------ QUOTED TEXT ------

FreeNAS prosumer HCI build

kngpwr · Jun 15, 2017

So I recently decided it was time to retire the Dell C2100/FS12-TY build and make a new one from scratch. This is to be an HCI build (https://en.wikipedia.org/wiki/Hyper-converged_infrastructure). I've been doing burn in for a month+ and it has been rock solid. Before I move it into production, I wanted to ask here if anyone has anything they'd like tested on a setup like this before they potentially make a similar investment/build. I can't promise I will do everything asked but I think some of you might have some fun stuff I can demonstrate.

Software:

ESXi 6.5.0 (5310538)
FreeNAS-11.0-RELEASE (a2dc21583) - virtual machine
Windows 10 Creator Update - virtual machine
Ubuntu 16.04 LTS - virtual machine hosting plex w/ HW transcoding
pfsense 2.3.4 - virtual machine

Hardware:

Supermicro X11SSH-CTF w/ BIOS 2.0a
64GB Kingston DDR4 2133Mhz ECC Unbuffered RAM (4x16GB)
Intel Xeon E3-1275 v6 (Kaby Lake)
8x Western Digital Red 8TB (WD80EFZX)
400GB Intel DC P3700 NVMe SSD
512GB Samsung 850 Pro SATA SSD
40GB Intel DC S3700 SATA SSD

ESXi Configuration notes:

Intel DC P3700 has PCI passthrough enabled and is attached to the FreeNAS VM
Intel DC S3700 has been turned into an RDM via ESX command line. Attached to the FreeNAS VM
Intel P630 iGPU has PCI passthrough enabled and is attached to the Ubuntu VM for plex hardware transcoding (once its fixed; still in beta)

------ DATA LINES ------

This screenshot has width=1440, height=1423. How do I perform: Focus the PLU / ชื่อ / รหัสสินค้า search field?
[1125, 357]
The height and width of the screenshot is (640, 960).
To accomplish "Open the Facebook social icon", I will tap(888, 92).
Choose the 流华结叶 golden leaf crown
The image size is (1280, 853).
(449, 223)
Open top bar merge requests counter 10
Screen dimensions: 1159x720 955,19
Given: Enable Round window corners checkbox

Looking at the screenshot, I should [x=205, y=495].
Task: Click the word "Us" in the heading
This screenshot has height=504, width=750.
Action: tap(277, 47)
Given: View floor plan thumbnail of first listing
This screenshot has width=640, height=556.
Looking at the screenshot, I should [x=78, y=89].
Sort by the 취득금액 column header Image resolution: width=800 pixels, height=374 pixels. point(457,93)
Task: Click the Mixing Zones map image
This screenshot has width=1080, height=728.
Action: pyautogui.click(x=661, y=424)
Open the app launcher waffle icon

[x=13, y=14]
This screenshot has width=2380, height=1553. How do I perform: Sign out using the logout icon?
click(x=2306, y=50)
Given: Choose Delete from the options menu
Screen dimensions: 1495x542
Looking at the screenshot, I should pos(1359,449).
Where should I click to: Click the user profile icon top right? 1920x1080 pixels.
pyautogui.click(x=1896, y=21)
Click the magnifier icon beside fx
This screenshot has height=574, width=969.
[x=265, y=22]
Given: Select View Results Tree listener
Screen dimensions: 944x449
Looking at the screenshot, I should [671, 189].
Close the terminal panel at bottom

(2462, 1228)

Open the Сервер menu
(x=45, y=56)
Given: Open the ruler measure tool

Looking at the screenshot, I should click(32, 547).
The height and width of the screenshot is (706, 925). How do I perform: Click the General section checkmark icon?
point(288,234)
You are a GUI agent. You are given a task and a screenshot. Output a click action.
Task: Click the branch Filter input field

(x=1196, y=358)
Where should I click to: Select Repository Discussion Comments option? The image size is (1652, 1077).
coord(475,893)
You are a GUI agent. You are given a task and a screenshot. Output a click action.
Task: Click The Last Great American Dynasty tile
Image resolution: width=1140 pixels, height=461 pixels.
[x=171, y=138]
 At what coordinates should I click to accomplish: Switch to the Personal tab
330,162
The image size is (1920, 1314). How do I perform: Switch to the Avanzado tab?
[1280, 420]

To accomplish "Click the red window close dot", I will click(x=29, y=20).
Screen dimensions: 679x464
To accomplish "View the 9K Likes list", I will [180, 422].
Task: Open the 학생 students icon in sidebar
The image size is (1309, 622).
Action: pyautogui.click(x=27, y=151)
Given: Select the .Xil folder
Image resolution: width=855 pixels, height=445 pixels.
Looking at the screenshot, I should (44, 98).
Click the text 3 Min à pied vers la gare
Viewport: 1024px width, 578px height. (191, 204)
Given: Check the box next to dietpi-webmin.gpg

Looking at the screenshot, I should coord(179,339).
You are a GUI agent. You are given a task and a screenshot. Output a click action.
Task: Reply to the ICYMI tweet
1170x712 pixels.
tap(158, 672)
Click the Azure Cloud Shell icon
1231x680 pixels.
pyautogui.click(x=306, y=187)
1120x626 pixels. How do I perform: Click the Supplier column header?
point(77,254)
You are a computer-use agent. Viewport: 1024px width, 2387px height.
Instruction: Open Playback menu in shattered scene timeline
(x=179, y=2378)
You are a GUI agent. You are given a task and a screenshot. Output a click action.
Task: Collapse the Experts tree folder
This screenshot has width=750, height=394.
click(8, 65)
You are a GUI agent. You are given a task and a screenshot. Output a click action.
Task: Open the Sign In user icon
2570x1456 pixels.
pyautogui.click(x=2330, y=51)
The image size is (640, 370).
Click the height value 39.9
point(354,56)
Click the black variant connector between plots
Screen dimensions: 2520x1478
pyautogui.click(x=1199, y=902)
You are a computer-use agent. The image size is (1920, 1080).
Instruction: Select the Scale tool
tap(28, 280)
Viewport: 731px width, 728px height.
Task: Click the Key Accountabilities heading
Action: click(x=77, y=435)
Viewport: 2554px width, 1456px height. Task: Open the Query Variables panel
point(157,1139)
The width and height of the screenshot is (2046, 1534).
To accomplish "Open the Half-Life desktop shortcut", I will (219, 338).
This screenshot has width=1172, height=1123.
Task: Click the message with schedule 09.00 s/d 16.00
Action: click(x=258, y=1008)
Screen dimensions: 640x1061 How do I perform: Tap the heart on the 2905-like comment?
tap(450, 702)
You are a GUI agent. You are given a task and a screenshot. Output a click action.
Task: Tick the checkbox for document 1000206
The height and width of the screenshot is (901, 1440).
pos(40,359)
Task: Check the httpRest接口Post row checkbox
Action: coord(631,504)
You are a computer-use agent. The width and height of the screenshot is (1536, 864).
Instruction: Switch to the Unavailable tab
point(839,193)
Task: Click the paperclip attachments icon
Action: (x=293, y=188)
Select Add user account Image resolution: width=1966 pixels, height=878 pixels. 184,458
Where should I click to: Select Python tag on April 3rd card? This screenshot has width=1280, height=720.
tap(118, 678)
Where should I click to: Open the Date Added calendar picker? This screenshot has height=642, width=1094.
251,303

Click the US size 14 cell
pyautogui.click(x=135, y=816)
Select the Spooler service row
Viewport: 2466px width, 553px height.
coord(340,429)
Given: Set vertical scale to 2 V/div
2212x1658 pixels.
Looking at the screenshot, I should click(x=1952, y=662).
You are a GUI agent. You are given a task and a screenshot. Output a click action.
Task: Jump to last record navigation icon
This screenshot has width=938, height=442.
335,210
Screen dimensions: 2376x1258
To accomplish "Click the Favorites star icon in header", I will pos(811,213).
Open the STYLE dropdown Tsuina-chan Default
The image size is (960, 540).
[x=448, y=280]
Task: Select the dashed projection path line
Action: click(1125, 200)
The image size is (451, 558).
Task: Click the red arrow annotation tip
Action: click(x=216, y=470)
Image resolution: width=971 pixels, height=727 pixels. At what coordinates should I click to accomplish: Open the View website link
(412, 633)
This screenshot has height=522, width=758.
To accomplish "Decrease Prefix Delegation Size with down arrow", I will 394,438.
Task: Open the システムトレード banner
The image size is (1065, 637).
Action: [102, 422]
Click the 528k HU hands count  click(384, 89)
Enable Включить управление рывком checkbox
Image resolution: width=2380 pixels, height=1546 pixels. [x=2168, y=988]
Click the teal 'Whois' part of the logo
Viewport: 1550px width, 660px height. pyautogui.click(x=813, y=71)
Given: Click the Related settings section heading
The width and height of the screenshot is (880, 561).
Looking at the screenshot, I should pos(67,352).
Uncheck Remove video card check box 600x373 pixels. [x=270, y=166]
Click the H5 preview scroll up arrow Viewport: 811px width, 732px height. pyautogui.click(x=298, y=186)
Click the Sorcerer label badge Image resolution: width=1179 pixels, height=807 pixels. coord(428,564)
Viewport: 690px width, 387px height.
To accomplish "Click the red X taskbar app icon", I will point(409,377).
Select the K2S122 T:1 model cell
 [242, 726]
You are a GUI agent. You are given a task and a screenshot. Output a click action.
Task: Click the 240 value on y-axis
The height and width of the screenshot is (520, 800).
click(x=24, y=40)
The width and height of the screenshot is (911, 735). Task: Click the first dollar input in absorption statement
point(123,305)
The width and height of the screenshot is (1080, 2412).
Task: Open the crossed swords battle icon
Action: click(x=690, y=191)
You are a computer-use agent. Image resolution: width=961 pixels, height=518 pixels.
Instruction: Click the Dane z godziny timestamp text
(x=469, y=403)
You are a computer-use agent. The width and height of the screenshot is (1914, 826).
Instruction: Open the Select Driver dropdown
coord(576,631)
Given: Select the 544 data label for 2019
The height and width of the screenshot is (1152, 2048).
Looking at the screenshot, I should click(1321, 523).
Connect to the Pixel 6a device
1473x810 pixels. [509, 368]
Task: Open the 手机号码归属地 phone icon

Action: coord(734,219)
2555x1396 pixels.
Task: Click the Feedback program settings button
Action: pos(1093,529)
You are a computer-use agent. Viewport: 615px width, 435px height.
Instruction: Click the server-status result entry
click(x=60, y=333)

------

* [AIM]: Please rewrite the FreeNAS build post from "FreeNAS-11.0-RELEASE (a2dc21583) - virtual" to "Red 8TB (WD80EFZX)", putting "VM" wherever "virtual machine" appears.

* [SOLUTION TO THIS EXERCISE]:
FreeNAS-11.0-RELEASE (a2dc21583) - VM
Windows 10 Creator Update - VM
Ubuntu 16.04 LTS - VM hosting plex w/ HW transcoding
pfsense 2.3.4 - VM

Hardware:

Supermicro X11SSH-CTF w/ BIOS 2.0a
64GB Kingston DDR4 2133Mhz ECC Unbuffered RAM (4x16GB)
Intel Xeon E3-1275 v6 (Kaby Lake)
8x Western Digital Red 8TB (WD80EFZX)